━━━ EXCERPT PROVIDED ━━━

The likelihood is a function of a specific value $x$ from domain $D$ and $\theta$, denoted as $\mathcal{L}(\theta | x)$, representing the probability of $X$ assuming the value of $x$.

\[\mathcal{L}(\theta | x) = P_{\theta}(X = x)\]

For the biased coin above, suppose $\theta = 0.6$. The $\mathcal{L}(\theta | H) = 0.6$.

Continuous

Random Variable

A continuous random variable is a variable that can be a value of a continuous domain, for example, $\mathbb{R}$.

Probability Distributions

For continuous random variable we can’t assign probabilities to specific values of $X$ because it would be 0. Instead we use a continuous function, $f_X(x)$, defined as probability density function.

━━━ DATA SHOWN ━━━

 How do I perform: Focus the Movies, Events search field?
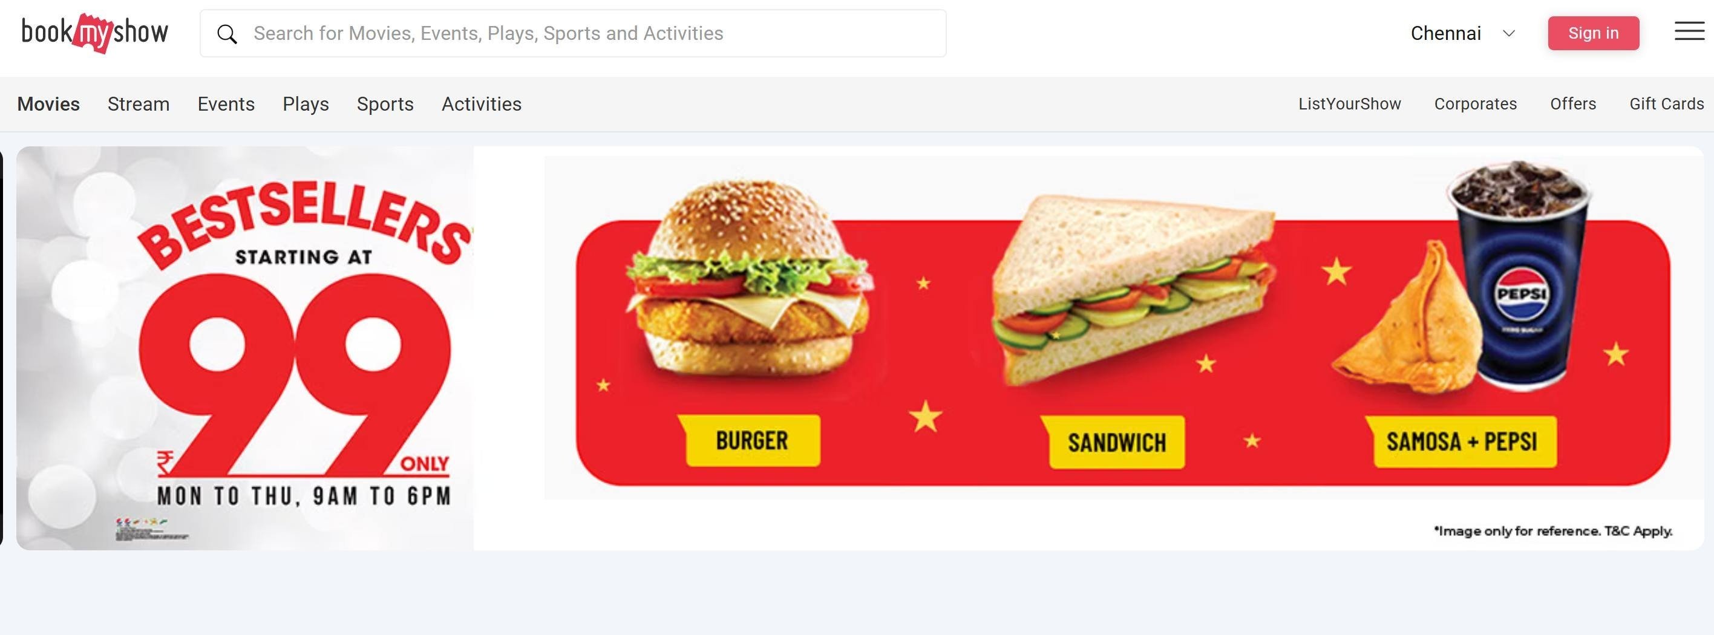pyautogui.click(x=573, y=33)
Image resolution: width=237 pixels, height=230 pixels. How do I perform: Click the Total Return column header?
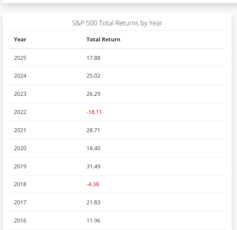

━━━

REQUIRED TASKS
1. Print the passage on likelihood between "For the biased" and "probability density function.", inclusive.
2. Answer these questions using the passage on likelihood.
(a) For the biased coin with $\theta = 0.6$, what is $\mathcal{L}(\theta | H)$?
(b) What example of a continuous domain is given?
(c) What is the continuous function $f_X(x)$ called?

SOLUTION LIST
1.
For the biased coin above, suppose $\theta = 0.6$. The $\mathcal{L}(\theta | H) = 0.6$.

Continuous

Random Variable

A continuous random variable is a variable that can be a value of a continuous domain, for example, $\mathbb{R}$.

Probability Distributions

For continuous random variable we can’t assign probabilities to specific values of $X$ because it would be 0. Instead we use a continuous function, $f_X(x)$, defined as probability density function.

2.
(a) 0.6
(b) $\mathbb{R}$
(c) A probability density function